Actions space: Continuous

References: Continuous control with deep reinforcement learning

Network Structure

../../../_images/ddpg.png

Algorithm Description

Choosing an action

Pass the current states through the actor network, and get an action mean vector \(\mu\). While in training phase, use a continuous exploration policy, such as the Ornstein-Uhlenbeck process, to add exploration noise to the action. When testing, use the mean vector \(\mu\) as-is.

Training the network

Start by sampling a batch of transitions from the experience replay.

  • To train the critic network, use the following targets:

    \(y_t=r(s_t,a_t )+\gamma \cdot Q(s_{t+1},\mu(s_{t+1} ))\)

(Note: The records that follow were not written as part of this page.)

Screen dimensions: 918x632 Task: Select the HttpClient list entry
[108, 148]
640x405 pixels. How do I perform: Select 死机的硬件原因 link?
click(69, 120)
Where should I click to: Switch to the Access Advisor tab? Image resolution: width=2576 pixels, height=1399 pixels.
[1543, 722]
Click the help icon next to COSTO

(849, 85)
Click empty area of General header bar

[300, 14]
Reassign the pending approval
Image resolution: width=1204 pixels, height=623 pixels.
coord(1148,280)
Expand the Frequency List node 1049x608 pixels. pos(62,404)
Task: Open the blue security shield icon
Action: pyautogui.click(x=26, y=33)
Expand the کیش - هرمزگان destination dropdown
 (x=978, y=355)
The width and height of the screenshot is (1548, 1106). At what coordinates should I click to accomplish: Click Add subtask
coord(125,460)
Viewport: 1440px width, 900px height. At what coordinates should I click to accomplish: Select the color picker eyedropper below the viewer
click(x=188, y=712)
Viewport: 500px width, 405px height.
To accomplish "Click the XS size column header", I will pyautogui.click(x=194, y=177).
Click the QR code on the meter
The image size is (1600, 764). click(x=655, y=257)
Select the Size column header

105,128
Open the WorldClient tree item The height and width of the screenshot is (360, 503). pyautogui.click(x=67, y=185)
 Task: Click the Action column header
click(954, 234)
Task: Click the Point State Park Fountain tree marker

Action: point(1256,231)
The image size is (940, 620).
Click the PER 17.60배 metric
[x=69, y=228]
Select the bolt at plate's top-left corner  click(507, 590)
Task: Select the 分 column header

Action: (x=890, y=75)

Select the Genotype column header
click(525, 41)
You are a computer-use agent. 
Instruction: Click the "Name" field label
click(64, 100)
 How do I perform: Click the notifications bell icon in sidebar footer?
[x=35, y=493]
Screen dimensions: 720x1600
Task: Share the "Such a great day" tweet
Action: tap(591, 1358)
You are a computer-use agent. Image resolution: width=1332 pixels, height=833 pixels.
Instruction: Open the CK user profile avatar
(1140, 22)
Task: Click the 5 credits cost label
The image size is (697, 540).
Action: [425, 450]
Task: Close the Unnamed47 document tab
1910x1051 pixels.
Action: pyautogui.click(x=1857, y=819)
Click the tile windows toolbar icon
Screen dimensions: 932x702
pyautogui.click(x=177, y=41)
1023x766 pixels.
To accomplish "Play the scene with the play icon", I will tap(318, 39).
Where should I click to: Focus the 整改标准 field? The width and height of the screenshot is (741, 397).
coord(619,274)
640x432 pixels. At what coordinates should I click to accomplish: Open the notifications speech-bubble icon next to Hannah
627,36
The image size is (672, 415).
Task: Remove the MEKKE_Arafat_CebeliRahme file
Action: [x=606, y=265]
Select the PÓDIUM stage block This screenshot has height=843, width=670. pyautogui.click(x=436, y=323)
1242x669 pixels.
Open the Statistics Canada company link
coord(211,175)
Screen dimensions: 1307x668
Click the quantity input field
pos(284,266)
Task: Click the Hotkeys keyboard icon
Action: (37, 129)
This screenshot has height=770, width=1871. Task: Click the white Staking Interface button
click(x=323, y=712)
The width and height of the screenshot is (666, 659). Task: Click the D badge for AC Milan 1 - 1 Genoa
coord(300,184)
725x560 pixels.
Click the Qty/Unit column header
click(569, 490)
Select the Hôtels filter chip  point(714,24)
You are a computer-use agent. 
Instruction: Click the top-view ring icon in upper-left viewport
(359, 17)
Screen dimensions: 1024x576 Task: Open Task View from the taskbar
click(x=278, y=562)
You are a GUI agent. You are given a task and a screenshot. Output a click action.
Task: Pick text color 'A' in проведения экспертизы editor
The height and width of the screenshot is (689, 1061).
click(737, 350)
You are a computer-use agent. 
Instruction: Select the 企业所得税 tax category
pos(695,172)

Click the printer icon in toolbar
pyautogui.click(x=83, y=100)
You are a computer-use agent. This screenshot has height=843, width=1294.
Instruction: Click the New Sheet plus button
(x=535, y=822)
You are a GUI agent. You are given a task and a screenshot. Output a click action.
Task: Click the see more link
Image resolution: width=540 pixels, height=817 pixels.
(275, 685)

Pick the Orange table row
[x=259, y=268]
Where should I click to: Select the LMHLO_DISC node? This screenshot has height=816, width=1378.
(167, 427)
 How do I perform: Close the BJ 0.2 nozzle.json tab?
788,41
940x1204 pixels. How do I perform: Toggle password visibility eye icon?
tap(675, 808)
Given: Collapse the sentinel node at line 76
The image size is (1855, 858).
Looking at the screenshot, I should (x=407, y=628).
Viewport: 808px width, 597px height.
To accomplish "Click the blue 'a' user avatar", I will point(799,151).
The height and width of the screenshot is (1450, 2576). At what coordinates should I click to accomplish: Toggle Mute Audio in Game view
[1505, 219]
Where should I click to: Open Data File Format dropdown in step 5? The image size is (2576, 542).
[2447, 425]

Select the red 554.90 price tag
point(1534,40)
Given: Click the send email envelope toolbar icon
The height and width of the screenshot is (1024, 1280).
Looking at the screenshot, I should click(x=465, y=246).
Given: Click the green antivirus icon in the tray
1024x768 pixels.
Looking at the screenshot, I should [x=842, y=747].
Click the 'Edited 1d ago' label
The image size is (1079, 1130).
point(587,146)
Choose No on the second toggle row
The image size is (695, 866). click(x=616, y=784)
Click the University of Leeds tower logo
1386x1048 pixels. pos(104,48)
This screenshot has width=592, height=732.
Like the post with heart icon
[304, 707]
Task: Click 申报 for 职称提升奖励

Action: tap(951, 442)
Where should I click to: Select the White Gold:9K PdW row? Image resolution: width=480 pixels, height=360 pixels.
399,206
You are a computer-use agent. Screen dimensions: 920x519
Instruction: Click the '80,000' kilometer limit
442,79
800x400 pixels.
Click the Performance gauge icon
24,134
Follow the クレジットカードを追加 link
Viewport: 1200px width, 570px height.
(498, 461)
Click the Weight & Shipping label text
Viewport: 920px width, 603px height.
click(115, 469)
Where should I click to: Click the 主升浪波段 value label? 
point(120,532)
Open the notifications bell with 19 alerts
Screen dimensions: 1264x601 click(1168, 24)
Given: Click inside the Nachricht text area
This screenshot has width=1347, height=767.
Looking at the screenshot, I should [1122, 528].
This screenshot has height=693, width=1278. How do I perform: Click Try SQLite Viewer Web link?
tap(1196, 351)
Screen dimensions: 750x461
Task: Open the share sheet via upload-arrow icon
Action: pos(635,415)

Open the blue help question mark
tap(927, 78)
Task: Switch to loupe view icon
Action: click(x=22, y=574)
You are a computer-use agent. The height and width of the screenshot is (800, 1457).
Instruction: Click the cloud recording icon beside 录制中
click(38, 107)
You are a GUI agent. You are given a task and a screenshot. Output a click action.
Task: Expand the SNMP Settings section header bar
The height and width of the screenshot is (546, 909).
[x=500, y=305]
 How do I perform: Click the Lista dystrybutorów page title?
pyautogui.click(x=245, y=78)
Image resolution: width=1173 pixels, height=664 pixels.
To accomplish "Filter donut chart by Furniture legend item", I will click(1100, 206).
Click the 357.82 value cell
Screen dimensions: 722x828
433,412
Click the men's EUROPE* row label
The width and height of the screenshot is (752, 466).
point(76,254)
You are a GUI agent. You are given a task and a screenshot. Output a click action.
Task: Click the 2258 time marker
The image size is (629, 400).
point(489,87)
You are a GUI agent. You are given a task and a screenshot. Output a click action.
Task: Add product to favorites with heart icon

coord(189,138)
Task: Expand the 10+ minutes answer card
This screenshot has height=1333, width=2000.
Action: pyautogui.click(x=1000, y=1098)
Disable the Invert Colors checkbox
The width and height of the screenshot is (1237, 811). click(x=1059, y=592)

    First run the actor target network, using the next states as the inputs, and get \(\mu (s_{t+1} )\). Next, run the critic target network using the next states and \(\mu (s_{t+1} )\), and use the output to calculate \(y_t\) according to the equation above. To train the network, use the current states and actions as the inputs, and \(y_t\) as the targets.

  • To train the actor network, use the following equation:

    \(\nabla_{\theta^\mu } J \approx E_{s_t \tilde{} \rho^\beta } [\nabla_a Q(s,a)|_{s=s_t,a=\mu (s_t ) } \cdot \nabla_{\theta^\mu} \mu(s)|_{s=s_t} ]\)

    Use the actor’s online network to get the action mean values using the current states as the inputs. Then, use the critic online network in order to get the gradients of the critic output with respect to the action mean values \(\nabla _a Q(s,a)|_{s=s_t,a=\mu(s_t ) }\). Using the chain rule, calculate the gradients of the actor’s output, with respect to the actor weights, given \(\nabla_a Q(s,a)\). Finally, apply those gradients to the actor network.

After every training step, do a soft update of the critic and actor target networks’ weights from the online networks.

class rl_coach.agents.ddpg_agent.DDPGAlgorithmParameters[source]
Parameters
  • num_steps_between_copying_online_weights_to_target – (StepMethod) The number of steps between copying the online network weights to the target network weights.

  • rate_for_copying_weights_to_target – (float) When copying the online network weights to the target network weights, a soft update will be used, which weight the new online network weights by rate_for_copying_weights_to_target

  • num_consecutive_playing_steps – (StepMethod) The number of consecutive steps to act between every two training iterations

  • use_target_network_for_evaluation – (bool) If set to True, the target network will be used for predicting the actions when choosing actions to act. Since the target network weights change more slowly, the predicted actions will be more consistent.

  • action_penalty – (float) The amount by which to penalize the network on high action feature (pre-activation) values. This can prevent the actions features from saturating the TanH activation function, and therefore prevent the gradients from becoming very low.

  • clip_critic_targets – (Tuple[float, float] or None) The range to clip the critic target to in order to prevent overestimation of the action values.

  • use_non_zero_discount_for_terminal_states – (bool) If set to True, the discount factor will be used for terminal states to bootstrap the next predicted state values. If set to False, the terminal states reward will be taken as the target return for the network.